Olesya!
The light sweat on your skin is pleasant. So is the burn of muscles properly used, given a chance to prove themselves.
Two ashiqs against your hand-picked huntresses. They should have known you had their scent, that they were going to lose, but they fought anyway, and squirmed like serpents after being skewered on heartblades.
The Faun’s here. In this city. They didn’t need to say anything to tell you that. The hunch you had about the empty spot in the sightings was right. Already, beautiful Juniper sends an update through the Huntchat. The entire hunt will be converging on this city soon, but the Khatun expects you to find him first.

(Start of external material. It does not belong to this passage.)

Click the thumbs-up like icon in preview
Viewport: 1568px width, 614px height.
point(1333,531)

Think, Oly, think. Try not to get distracted by every vendor’s sales pitch, every wafting perfume, every creak of the bridges, the knowledge of how people are moving all around you and tracing out where they will be and how you could maneuver around them to get an arm around their neck and—
Juniper touches your arm and the thoughts melt like butter. You crush her into a one-armed hug, into the feeling of her against you, and your pack nods approval. This is the way it has to be. If the Khatun— if your mother— thought she was a distraction, she would be removed. So you have to do this.
“Where are we going?” she squeaks. You can’t tell her that you don’t know. Everyone expects you to know. You stared at maps of the city on your tablet for hours as you walked. But cities are so different than the clear, crisp peril of the Outside, where need and desire are your guides.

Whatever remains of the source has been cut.